Figure 3. Architecture of RING-type E3s.

A) Model of a monomeric RING-type E3, where its RING domain would mediate binding to E2 thioester-linked to ubiquitin. Binding to substrate occurs generally through regions of the E3 other than the RING domain. B) Model of a multi-subunit RING E3 of the Cullin RING Ligase (CRL) superfamily, such as the well-studied SCF (CRL1) family, shown here. SCF consists of a cullin protein (Cul1) a small RING finger protein (Rbx1), and an adaptor protein (Skp1) that binds interchangeable substrate recognition elements (F-box proteins). The ubiquitin-like molecule, Nedd8, is reversibly conjugated to cullins and associated with activation of CRLs. C) Schematic of dimeric RING E3s, such as cIAP, RNF4, BIRC7, IDOL, Mdm2-MdmX, that dimerize through their RING domains and interleaved C-terminal tails. D) Ribbon diagram illustrating the homodimeric RING E3, BIRC7 [13] (PDB 4AUQ) as a representative of the class of dimers schematized in C. The E2-interacting residues of one RING domain are highlighted in red.
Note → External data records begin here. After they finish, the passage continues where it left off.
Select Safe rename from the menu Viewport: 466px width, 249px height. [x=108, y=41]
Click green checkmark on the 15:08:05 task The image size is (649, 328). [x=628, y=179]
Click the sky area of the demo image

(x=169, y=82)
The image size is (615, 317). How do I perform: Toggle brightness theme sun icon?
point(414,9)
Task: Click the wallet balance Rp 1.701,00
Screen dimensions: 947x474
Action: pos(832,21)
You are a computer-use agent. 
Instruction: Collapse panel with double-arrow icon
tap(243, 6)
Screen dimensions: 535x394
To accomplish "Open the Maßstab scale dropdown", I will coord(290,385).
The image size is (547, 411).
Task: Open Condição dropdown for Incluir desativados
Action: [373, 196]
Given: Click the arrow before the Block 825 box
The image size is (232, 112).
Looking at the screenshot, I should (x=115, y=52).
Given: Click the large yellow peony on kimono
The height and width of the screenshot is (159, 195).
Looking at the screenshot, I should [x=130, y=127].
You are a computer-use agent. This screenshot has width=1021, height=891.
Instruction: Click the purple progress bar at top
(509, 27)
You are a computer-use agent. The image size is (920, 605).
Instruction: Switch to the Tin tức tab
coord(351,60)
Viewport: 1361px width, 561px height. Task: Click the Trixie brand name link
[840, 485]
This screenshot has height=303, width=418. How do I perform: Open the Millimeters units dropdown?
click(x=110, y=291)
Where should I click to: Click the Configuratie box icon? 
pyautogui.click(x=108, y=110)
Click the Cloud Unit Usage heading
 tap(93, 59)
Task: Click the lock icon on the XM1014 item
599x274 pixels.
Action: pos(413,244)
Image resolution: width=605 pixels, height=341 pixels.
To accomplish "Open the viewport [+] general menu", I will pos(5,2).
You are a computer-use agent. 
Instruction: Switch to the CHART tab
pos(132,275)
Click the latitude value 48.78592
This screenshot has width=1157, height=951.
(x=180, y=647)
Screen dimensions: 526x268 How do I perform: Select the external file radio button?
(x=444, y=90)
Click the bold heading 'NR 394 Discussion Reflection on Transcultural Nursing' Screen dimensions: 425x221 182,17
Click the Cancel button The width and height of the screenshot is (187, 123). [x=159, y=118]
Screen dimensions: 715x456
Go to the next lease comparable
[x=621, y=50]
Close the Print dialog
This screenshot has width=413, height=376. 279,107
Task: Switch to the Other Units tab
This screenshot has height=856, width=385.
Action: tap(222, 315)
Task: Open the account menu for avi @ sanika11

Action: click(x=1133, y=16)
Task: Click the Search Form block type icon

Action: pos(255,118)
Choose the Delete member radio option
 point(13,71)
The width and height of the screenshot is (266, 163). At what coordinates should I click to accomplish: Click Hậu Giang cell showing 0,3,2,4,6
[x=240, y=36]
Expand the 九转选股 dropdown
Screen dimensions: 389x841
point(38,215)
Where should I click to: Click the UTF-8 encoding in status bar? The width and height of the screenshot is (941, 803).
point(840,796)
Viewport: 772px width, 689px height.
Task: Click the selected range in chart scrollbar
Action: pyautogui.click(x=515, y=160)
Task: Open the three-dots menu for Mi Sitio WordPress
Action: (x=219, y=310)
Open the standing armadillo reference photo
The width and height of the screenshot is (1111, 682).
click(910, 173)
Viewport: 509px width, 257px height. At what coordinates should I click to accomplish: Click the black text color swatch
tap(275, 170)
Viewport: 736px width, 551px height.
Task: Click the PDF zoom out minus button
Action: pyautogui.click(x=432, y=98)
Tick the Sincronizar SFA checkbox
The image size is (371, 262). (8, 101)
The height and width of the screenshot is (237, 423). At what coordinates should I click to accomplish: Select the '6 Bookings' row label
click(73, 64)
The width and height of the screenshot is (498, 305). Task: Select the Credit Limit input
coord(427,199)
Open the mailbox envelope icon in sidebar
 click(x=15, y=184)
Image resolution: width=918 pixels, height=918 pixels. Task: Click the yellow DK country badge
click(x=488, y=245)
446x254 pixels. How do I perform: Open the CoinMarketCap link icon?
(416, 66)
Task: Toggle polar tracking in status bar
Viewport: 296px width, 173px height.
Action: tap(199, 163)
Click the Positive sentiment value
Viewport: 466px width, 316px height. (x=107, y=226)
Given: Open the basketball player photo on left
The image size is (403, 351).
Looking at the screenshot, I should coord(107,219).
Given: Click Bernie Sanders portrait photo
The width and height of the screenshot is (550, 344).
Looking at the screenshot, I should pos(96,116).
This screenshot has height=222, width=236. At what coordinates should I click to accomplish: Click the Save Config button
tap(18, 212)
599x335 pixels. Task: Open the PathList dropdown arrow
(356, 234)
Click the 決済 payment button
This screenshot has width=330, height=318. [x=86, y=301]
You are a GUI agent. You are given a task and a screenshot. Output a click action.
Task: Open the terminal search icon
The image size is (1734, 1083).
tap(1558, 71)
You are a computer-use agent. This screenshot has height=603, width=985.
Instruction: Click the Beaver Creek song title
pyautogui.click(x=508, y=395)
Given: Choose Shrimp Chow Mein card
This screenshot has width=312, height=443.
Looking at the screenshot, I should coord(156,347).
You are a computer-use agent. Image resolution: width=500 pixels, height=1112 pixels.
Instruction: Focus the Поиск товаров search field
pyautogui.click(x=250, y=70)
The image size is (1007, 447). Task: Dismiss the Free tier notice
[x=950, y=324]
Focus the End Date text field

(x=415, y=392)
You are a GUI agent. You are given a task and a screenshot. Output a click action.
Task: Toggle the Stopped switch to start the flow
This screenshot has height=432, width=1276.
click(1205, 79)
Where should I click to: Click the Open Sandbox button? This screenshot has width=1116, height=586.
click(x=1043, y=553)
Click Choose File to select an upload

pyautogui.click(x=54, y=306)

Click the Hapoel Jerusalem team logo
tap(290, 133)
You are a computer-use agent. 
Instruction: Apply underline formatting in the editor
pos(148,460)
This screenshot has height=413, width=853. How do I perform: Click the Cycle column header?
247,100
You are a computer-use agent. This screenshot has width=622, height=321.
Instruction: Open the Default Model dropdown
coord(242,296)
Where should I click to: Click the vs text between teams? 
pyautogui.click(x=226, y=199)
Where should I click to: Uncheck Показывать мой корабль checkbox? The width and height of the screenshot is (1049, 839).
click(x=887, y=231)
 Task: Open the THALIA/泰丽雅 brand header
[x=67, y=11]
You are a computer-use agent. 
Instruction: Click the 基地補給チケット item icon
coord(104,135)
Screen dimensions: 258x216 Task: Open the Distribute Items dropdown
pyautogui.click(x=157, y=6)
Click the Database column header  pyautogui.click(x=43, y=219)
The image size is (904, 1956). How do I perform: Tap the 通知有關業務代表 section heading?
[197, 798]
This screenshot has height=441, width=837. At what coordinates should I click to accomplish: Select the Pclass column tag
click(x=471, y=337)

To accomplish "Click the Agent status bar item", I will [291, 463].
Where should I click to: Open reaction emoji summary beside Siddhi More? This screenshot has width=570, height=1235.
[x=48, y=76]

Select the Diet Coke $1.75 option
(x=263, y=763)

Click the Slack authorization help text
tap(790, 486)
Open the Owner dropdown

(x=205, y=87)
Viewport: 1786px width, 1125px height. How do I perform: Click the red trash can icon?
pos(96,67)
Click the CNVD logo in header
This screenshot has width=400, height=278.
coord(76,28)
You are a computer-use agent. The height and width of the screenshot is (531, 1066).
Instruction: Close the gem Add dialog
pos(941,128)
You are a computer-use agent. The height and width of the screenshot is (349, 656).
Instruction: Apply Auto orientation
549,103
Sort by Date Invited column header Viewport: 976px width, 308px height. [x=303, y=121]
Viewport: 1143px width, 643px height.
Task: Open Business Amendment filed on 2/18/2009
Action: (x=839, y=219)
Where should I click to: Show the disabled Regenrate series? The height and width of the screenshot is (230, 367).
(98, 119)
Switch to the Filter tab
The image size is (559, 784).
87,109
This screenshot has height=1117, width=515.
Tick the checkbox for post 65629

E) Model of dimeric RING E3s, such as BRCA1-BARD1 and RING1B-Bmi1, where α-helices both N- and C-terminal to the RING facilitate dimerization. In the case of BRCA1-BARD1 (illustrated), this occurs through a four α-helix bundle (helices above RINGs in F). F) Ribbon diagram illustrating the heterodimeric RING dimer of BRCA1-BARD1 [19] (PDB 1JM7) modeled in E). The E2-interacting residues of the RING domain of BRCA1 are highlighted in red.